I see where you're going with this, and I agree that Microsoft's assertion is invalid, but your assertion would, in fact, be pretty darned compelling evidence. It's called the Mean Value Theorem.

Re:Tenuous Grounds, IMHO

[eric76]

but it's a bit like claiming a driver went from Point A to Point B, 100 miles apart, in one hour must have been speeding

That's nearly right.

More accurately, it's like claiming someone who managed to cover the distance from Point A to Point B, 100 miles apart, in one hour must have been driving and is therefore guilty of speeding.

Re:Tenuous Grounds, IMHO

[Fordiman]

Best quote:
'Analysts say that "Viodentia" hasn't proved that Microsoft's DRM tools are fundamentally flawed ... Any DRM out there is going to be cracked'

Sounds like it's not Microsoft's DRM tools that are flawed, but DRM itself.

Well, duh, guys.

Re:Tenuous Grounds, IMHO

[Space+cowboy]

Sounds like a logical assumption, but it's a bit like claiming a driver went from Point A to Point B, 100 miles apart, in one hour must have been speeding, though there was no witness to the driver actually speeding.

Well, assuming no weird configurations (it's 100 miles by land but 4 miles by Ferry; points A nd B are airports; etc...), the laws of reality sort of confirm the guy has been speeding. I believe the French police just look at the time on your entrance/exit tickets on their equivalent of (pay-for) freeways...

Here, on the other hand, the cracker may have found 2 exploits originally, and MS only fixed one of them...

Simon

Re:Tenuous Grounds, IMHO

[multisync]

I expect what Microsoft really wants is to find if they have an inside man leaking code. Have to get Viodentia to reveal that by poring over his/her drive, which may yield absolutely nothing and be fairly claimed as harrassment.

I have a better solution: hire a private investigator to call his phone company pretending to be him, and get them to release his phone records.
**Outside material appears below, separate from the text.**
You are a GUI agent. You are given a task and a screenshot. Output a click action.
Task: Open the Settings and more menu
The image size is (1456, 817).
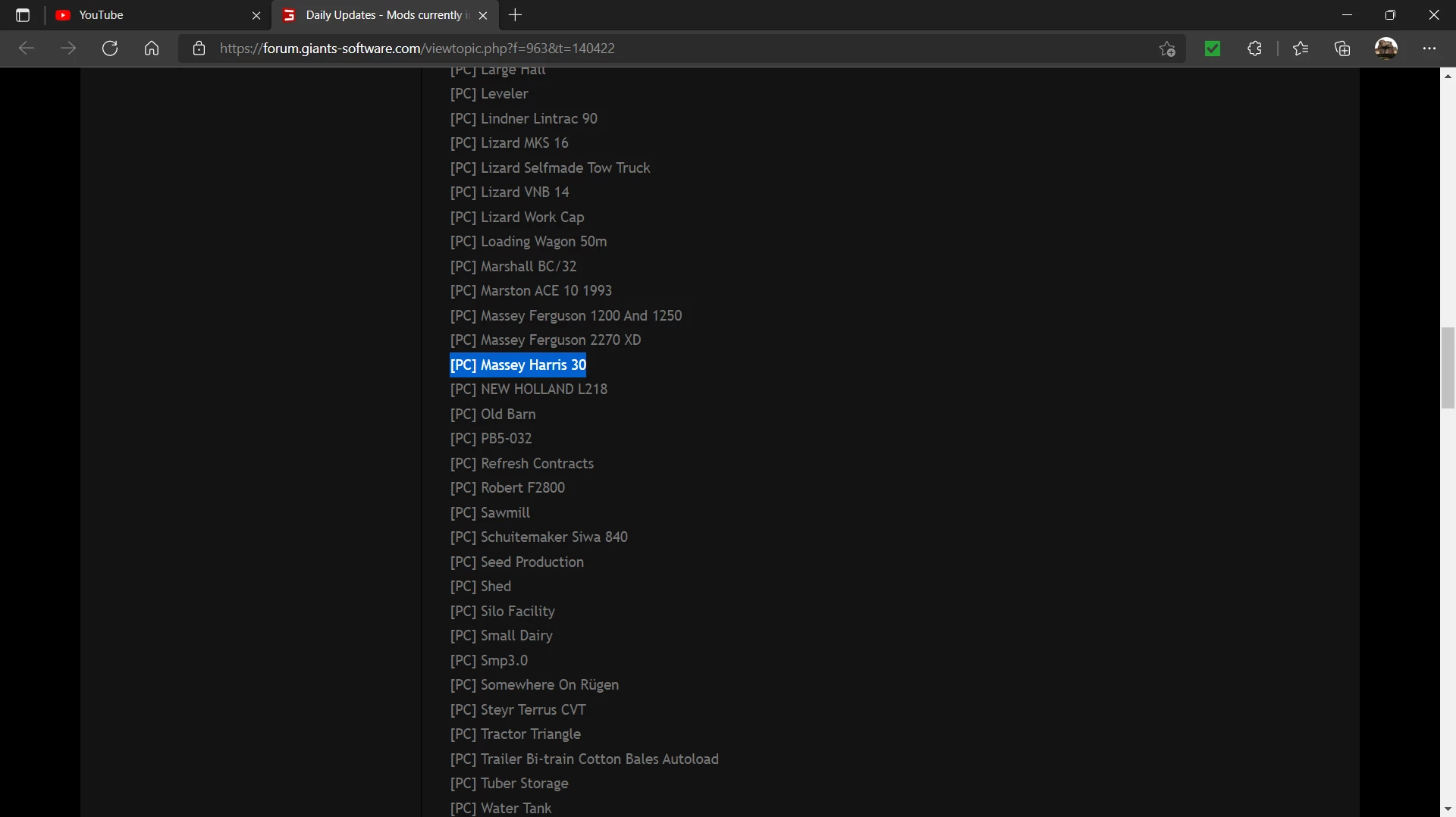(x=1429, y=49)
Do the same for all of your employee's phone records then match them up.

It's so simple, I'm surprised no one has thought of it already.

Re:Tenuous Grounds, IMHO

[Alchemar]

More like he got from Point A to Point B wich are 60 miles apart, but he must have been speeding because everyone gets slowed down somewhere your honor.

Re:Tenuous Grounds, IMHO

[LiquidCoooled]

Not really, unless they can prove there are no other means of transport available to him then he could have got there via alternative means (aircraft, helicopter, rocket etc)
I believe the speed limit of an aircraft over most land is the speed of sound, so he is ok all the upto ~750mph.

Re:Tenuous Grounds, IMHO

[TubeSteak]

Here's a more relevant quote:

Microsoft is also contacting other Web sites that have posted the FairUse4WM tool, asking them to remove the software, on the grounds that it contains copyrighted company code.

Company representatives declined to speculate on exactly how "Viodentia" gained access to copyrighted source code. The code in question is part of a Windows Media software development kit, but is not easily accessible to anyone with a copy of that toolkit, Microsoft said.

Anyone want to explain the logic behind that statement?

MS gives out the SDK
The SDK contains source code that is "not easily accessible"
Someone accesses the source code.
MS cries foul!

Re:Tenuous Grounds, IMHO

[AoT]

Sounds like a logical assumption, but it's a bit like claiming a driver went from Point A to Point B, 100 miles apart, in one hour must have been speeding, though there was no witness to the driver actually speeding.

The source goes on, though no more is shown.